As befits the first play by a young, promising playwright, Annie Baker’s Body Awareness, performing at the Aurora Theatre, is ambitious, spry, inquisitive, and restless. Before launching Baker’s award-studded career, Body Awareness appeared in the 2007 Bay Area Playwrights Festival, which showcased two playwrights who would go on to win Obies: Baker and Samuel D. Hunter. Five years later, the play returns under the direction of Joy Carlin, who balances the script’s constant intellectual and physical dynamism by keeping it zipping about, like a juggler circling on a unicycle.
The play, set on the campus of a Vermont small college, has two plots. The first deals with a lesbian couple—Phyllis (Amy Resnick), a feminist professor, and her partner, Joyce (Jeri Lynn Cohen)—struggling with their marriage and Jared (Patrick Russell), Joyce’s adult son who has Asperger’s Syndrome. And the second stems from the couple’s hosting a male photographer (Howard Swain) who specializes in nude photos of women. Out of this situation, great philosophical questions clash: feminism versus patriarchal ownership, rationalism versus semi-mystic spiritualist hedonism, and the body versus the mind.

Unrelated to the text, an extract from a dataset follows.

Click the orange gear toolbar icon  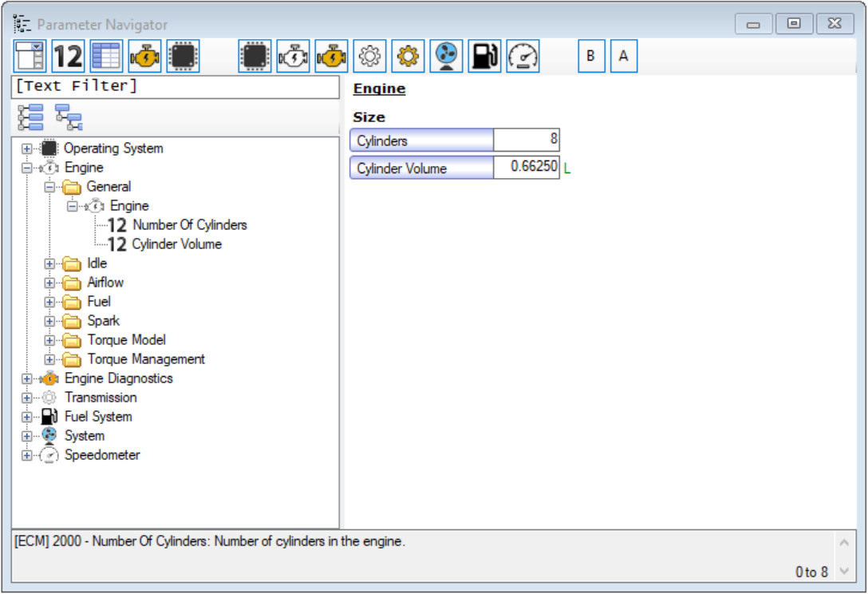point(408,57)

Baker’s characters tend to fall neatly along a spectrum, spending most scenes conscripting grand ideas into their personal quarrels. They all seem obsessed with who is “right” or what is “the right thing to do.” But the play’s purpose seems to be in humorously displaying the curious juxtapositions of contemporary life, and not trying to fix them. At one point, a character exclaims in disbelief, “A goy teaching a Jew how to Shabbas. On a Tuesday.” The audience laughs.
The performance and design of the play is solid. Cohen, Resnick, Russell, and Swain deserve praise for eschewing caricature while flirting with strong and comic physical characterizations. Kent Dorsey’s set successfully distinguishes, within a small stage and without moving much furniture, the plays’ five different settings. (But why does the bedroom have no pillows?)
Carlin puts the play’s script at the fore. She keeps the tempo high, conscripting all other production elements to maintaining a clip. The play’s classical wordiness (major actions are described, occurring offstage; characters frequently explain ambiguous stage activities instead of letting them stand for themselves) encourages this directorial choice, but that doesn’t ameliorate the chaos and the restlessness sparked by the script’s numerous philosophical contests. Carlin makes no choice to highlight one thought or through-line over another, leaving them all to compete with each other, creating an aura of both breathlessness and immobility, and deflating the ultimate resolution.
Despite this, the play is clever, nuanced, and intriguing. Body Awareness swims along, bringing plenty of comedy (and entertainment) to each scene. Though Baker excels at constructing humorous pairings of people and philosophy, her point isn’t the comedy of those arrangements. Instead, she is about the unity of opposites, the OK-ness in their existing together. Baker, in her typically neat way, sums up these thoughts in the play’s final scene, when one character reads from a book about how the body and mind are one, how we must expand our sense of the mind to include the body. Baker’s graceful implication is that such awareness creates true unity.
Body Awareness runs through March 11 at the Aurora Theatre, 2081 Addison St., Berkeley.